People are more likely to want to connect with you if they think there’s something advantageous to them in making a connection with you. Share your knowledge! It’s the classic case of “what’s in it for me.” Share your knowledge and provide them value! Perhaps you discussed a shared interest or some other timely topic.

Share additional information with your new contact by sending a link to an article you recently read about that topic, if you are a photographer, give them a free headshot, share knowledge in terms of your favorite book, etc. Some of the best networkers put their own personal motives aside to connect with other people.

This can take place at the networking event or afterward, but try to make connections between the people who you have recently met. This also helps with remembrance because both people will remember you as the person who connected them. If you stay in the person’s short-term memory, he/she will be likely to contact you when there’s a job opening in your field. Sharing is caring. If you are willing to share your contacts and resources, others will be more likely to help you as well.

Develop a sincerity in your giving nature without expectation of something in return. This will tie in with being resourceful.

8. Follow up!

After you have attended a networking event and have a pocket full of business cards that you’ve collected…Now what? A networking event is just the jumping-off point for starting a new professional relationship, the follow-up is the key to developing and nurturing it. It’s best to do it within 24 hours. Send a quick email. Simply say that you enjoyed meeting them and try to reflect back on a point from the conversation.

Something like, “It was so nice to meet you at the Chamber of Commerce event last night! Best of luck with your son’s baseball championship this weekend!” With potential clients, you can also schedule your next meeting “We started to talk about the synergies we have in our businesses and I’d love to continue that conversation. How does your schedule look next Thursday to grab coffee or lunch?” It doesn’t have to belong or be formal, but you need to move the ball forward.
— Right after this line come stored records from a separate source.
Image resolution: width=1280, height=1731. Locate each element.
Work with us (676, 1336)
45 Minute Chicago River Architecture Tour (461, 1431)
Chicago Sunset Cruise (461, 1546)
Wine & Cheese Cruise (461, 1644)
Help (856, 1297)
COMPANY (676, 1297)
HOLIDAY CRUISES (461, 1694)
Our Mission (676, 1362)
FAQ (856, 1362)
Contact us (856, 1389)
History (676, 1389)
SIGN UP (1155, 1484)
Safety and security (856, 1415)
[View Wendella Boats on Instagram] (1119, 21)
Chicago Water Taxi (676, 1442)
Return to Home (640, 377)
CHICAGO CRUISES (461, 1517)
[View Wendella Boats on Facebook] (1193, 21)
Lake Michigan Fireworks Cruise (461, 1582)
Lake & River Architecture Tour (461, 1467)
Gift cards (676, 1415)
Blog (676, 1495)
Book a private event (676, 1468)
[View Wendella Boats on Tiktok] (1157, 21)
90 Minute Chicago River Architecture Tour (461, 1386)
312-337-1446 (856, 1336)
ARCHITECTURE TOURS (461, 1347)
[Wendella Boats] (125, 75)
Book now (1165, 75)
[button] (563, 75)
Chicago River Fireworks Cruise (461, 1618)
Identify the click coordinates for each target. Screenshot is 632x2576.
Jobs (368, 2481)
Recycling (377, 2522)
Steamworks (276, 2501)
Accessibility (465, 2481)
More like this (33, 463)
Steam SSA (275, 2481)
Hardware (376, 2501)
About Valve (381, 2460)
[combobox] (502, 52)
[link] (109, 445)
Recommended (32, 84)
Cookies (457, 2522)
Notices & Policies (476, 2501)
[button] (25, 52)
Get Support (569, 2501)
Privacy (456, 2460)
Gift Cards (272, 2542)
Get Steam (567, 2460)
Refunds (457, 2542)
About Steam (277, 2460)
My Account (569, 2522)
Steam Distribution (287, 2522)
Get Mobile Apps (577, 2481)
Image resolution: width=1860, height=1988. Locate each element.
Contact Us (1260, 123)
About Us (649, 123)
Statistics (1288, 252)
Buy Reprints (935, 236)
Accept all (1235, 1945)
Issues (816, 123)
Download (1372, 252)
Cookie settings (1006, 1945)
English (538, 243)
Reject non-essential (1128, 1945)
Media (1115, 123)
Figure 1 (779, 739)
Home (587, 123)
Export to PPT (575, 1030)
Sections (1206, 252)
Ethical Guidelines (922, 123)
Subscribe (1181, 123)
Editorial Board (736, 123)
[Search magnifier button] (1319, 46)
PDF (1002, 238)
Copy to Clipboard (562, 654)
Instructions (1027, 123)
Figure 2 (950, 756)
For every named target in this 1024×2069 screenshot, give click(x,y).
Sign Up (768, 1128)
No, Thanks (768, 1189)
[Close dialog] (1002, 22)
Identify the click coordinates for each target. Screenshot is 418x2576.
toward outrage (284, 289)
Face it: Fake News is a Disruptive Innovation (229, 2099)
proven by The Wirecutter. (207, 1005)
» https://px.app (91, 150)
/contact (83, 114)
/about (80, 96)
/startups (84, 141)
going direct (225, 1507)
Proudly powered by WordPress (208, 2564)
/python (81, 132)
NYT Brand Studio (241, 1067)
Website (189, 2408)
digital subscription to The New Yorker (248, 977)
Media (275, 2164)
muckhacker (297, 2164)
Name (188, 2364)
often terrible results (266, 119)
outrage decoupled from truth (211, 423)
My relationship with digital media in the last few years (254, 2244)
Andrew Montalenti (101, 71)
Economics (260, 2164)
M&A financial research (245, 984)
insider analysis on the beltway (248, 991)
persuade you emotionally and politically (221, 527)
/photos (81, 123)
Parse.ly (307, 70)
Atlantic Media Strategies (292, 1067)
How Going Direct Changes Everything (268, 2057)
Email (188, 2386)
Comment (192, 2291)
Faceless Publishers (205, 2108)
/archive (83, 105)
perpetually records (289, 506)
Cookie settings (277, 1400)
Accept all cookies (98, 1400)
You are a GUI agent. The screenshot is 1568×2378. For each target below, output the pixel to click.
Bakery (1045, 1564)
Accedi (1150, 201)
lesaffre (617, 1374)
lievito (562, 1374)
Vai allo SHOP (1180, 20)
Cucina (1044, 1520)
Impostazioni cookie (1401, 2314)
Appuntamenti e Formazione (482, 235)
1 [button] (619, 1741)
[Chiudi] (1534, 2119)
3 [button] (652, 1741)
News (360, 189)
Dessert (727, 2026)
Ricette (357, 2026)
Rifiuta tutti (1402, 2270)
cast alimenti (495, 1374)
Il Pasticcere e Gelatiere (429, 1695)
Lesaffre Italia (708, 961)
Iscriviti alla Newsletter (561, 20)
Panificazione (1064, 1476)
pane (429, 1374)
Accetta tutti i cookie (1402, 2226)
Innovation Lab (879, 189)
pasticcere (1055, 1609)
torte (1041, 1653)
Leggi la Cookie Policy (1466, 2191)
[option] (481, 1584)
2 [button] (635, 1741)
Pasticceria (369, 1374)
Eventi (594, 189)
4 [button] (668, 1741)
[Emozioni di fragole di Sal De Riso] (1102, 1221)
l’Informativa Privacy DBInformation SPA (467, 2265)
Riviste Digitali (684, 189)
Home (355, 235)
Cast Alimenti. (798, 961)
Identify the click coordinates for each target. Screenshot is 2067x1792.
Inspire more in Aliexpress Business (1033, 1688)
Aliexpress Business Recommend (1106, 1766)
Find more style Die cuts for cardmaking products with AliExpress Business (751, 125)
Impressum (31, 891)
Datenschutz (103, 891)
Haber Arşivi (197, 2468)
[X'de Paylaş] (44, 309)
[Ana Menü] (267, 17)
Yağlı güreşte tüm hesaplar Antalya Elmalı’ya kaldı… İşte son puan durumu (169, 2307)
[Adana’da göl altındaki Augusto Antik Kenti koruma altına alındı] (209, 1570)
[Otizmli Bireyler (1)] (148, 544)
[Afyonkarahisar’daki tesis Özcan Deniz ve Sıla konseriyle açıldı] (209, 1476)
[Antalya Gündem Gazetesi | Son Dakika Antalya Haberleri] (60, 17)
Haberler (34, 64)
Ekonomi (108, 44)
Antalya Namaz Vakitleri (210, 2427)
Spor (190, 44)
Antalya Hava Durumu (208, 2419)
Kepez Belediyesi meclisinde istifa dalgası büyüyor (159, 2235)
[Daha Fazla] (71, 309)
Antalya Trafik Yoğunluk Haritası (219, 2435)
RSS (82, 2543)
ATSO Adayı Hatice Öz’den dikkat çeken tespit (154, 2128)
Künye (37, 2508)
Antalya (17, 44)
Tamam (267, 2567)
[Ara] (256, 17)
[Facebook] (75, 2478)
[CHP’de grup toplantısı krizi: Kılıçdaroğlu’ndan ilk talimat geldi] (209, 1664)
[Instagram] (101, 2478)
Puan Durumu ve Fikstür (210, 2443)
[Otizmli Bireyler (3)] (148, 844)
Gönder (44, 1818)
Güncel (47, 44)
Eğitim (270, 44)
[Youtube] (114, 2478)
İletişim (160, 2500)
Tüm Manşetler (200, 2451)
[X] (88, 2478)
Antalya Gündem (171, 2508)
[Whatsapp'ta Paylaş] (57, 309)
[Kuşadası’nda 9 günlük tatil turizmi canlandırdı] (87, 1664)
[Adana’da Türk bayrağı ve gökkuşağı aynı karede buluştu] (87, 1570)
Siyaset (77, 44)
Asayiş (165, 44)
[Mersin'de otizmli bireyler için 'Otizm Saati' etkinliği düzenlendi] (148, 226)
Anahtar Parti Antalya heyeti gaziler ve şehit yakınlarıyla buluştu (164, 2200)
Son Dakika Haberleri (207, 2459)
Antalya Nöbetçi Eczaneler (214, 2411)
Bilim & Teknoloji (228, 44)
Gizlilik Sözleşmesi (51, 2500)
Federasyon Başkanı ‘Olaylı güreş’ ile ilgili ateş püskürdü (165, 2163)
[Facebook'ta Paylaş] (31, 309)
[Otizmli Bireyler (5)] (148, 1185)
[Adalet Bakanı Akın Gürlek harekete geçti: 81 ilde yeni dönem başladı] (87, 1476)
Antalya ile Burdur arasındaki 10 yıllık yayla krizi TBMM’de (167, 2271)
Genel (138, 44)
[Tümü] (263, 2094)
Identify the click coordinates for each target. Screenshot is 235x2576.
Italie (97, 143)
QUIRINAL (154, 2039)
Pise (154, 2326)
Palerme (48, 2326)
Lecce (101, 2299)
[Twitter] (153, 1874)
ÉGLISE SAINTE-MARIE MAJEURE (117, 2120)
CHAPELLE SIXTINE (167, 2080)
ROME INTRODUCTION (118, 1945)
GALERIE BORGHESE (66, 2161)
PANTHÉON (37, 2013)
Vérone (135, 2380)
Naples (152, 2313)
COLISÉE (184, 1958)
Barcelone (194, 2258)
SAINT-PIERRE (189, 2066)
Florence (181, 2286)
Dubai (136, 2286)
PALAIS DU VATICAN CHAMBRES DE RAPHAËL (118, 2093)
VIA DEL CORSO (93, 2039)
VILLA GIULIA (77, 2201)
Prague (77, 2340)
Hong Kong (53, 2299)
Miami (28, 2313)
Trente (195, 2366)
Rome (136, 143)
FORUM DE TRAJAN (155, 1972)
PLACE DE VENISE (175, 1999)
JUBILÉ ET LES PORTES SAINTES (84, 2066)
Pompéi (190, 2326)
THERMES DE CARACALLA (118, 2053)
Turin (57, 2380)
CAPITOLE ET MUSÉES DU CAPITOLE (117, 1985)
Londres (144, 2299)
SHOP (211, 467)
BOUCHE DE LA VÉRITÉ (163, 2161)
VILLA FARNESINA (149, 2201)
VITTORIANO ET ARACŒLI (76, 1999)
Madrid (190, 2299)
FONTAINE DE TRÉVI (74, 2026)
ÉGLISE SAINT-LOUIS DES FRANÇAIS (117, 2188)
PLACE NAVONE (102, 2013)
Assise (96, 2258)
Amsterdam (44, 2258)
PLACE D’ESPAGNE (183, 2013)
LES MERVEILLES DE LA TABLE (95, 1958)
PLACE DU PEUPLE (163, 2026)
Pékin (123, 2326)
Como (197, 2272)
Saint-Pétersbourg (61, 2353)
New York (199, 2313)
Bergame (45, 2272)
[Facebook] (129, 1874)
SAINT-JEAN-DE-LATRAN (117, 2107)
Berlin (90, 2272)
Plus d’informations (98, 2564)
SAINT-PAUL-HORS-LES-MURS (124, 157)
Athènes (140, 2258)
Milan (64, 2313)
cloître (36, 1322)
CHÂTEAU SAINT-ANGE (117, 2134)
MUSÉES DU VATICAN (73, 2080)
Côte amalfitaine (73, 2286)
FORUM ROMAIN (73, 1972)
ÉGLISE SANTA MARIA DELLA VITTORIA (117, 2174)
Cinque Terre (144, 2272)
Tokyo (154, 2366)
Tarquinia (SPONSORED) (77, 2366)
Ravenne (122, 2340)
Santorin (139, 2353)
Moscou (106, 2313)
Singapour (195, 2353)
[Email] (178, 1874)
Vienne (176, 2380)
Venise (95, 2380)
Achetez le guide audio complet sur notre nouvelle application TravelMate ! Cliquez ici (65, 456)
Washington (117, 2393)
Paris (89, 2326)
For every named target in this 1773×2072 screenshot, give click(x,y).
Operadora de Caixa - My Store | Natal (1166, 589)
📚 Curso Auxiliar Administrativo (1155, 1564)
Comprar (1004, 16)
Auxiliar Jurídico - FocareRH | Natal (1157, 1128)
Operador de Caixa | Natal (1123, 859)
Use LinkedIn or other social media. When they have a work anniversary, a birthday (and the small stuff). Even if you don’t have your contact’s birthdays on file, Facebook and LinkedIn make it easy for you to reach out. Social media also provides other occasions to reach out. For example, is one of your contacts’ having a family celebration soon? A surgery? A child? Reach out and send your good wishes. All these are occasions for follow-up. These small gestures will go a long way.


9. Realize Technology Is Your Friend

One of the easiest ways to stay in touch with a contact is to connect with the person on LinkedIn. Instead of sending the boring form message, type in a few sentences about the networking event you just attended and a snippet from your conversation.

People have an easier time remembering your meeting if you remind them where you met and what you talked about. There are also some apps that can make networking easier while you’re still at the event. Some of these apps allow you to exchange regular business card information, as well as links to the person’s social media presence.

With the click of a button, you can connect on the spot with the person you just met. Additionally, you can use a note-taking app to record pertinent information about the person and why you need to follow up after the event. You have a laptop and a cell phone.

Literally, the only devices needed to do business nowadays. Use them well.


10. Be yourself!

If you can’t be yourself, you’ll be starting off these new relationships with a lie. Don’t try to be the person you think others want to meet.

The people you connect with when you are authentic are the ones you’ll want to stay in touch with. Be genuine, be resourceful, be respectful, be a connector, and most importantly….be yourself!